Se trouvant trop seule dans sa grande maison de Dublin, la comtesse de Lyndon invita son amie, miss Amalia, à y passer la saison avec elle, et, dans un accès de tendresse maternelle, envoya aussi chercher son fils, le petit Bullingdon, et ma vieille connaissance, le gouverneur, pour lui tenir compagnie. Un carrosse de famille amena du château de Lyndon, l’enfant, l’héritière et le précepteur, et je résolus de saisir la première occasion d’exécuter mon plan.

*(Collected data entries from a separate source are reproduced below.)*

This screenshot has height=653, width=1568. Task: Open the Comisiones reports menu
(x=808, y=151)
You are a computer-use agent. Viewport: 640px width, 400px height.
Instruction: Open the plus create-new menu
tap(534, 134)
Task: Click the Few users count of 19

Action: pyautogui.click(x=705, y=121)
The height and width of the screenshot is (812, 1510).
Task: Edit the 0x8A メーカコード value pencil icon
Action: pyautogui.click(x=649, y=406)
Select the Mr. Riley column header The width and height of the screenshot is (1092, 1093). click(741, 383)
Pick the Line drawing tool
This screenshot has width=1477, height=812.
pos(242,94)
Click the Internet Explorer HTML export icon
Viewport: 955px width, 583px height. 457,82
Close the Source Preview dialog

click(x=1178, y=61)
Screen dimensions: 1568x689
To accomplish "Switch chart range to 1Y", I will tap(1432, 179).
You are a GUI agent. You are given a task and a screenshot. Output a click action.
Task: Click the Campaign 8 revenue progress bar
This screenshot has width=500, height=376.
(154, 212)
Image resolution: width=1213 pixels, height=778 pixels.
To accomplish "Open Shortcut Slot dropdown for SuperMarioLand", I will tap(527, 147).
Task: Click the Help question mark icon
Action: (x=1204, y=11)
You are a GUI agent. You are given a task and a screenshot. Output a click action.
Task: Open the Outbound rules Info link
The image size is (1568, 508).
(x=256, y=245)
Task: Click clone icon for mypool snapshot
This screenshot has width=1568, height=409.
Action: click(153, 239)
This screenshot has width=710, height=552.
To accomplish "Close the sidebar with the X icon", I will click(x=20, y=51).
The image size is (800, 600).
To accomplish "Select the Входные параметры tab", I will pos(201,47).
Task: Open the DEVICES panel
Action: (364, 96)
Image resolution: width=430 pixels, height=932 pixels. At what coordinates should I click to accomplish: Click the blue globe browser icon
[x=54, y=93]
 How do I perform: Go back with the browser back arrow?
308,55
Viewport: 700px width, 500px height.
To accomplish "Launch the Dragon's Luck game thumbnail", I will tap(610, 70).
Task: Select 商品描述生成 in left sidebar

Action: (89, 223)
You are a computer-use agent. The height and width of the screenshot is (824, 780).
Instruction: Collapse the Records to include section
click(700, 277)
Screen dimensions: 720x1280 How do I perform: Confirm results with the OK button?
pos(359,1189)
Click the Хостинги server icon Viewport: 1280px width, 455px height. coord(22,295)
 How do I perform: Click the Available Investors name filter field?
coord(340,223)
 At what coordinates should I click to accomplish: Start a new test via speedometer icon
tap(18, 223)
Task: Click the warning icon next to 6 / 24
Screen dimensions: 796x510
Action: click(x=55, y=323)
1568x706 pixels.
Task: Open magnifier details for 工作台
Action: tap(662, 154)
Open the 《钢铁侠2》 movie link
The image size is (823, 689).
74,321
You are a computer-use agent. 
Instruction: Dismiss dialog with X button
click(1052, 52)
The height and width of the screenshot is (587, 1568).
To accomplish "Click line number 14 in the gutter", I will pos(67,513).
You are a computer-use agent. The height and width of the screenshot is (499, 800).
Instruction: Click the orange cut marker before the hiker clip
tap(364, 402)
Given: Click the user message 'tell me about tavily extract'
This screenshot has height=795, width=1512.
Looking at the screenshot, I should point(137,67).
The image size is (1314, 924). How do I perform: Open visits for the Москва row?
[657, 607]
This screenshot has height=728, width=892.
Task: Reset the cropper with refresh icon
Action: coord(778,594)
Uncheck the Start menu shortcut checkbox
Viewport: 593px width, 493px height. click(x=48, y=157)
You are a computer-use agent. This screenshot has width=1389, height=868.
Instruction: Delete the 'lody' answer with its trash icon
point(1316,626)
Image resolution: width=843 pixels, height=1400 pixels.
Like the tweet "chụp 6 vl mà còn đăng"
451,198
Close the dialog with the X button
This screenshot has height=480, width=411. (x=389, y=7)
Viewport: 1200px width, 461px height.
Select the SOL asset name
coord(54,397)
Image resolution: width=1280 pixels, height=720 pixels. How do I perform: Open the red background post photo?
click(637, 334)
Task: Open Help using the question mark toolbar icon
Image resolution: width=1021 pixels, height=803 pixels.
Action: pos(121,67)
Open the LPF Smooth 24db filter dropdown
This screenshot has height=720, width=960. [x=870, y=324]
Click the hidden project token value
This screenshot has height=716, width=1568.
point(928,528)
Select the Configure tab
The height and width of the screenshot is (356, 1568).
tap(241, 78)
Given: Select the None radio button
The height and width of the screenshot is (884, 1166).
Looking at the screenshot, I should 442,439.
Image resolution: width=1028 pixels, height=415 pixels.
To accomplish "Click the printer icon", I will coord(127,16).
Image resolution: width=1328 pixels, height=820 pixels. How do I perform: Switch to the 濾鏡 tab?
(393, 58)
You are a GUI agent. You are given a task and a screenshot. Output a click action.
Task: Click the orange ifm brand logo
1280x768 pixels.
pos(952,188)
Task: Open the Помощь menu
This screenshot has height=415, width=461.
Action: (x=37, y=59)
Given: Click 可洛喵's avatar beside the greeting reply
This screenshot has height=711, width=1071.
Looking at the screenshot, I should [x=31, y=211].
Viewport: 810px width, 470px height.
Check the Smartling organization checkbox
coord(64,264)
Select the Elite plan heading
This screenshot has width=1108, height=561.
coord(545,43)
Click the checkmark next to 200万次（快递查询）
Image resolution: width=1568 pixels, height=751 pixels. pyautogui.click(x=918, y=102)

Cette chance ne se fit pas longtemps attendre. J’ai dit, dans un des précédents chapitres de ma biographie, que le royaume d’Irlande, à cette époque, était ravagé par diverses troupes de bandits qui, sous les noms de Whiteboys, Oakboys, Steelboys, ayant des capitaines à leur tête, tuaient les intendants, brûlaient les meules, mutilaient les bestiaux, et se faisaient justice eux-mêmes. Une de ces bandes, ou plusieurs autant que j’en sache, était commandée par un mystérieux personnage appelé le capitaine Thunder, dont l’occupation semblait être de marier les gens avec ou sans leur consentement, ou sans celui de leurs parents. Les Gazettes de Dublin et les Mercures de cette époque (1772), regorgent de proclamations du lord lieutenant, offrant des récompenses pour l’arrestation de ce redoutable capitaine Thunder et de sa troupe, et décrivant tout au long les divers exploits de ce féroce aide de camp du dieu d’hyménée. Je me déterminai à faire usage, sinon des services, du moins du nom de ce capitaine Thunder, et à mettre mon cousin Ulick en possession de sa belle et des dix mille livres. Ce n’était pas une grande beauté, et je présume qu’il aimait plutôt la bourse que la femme.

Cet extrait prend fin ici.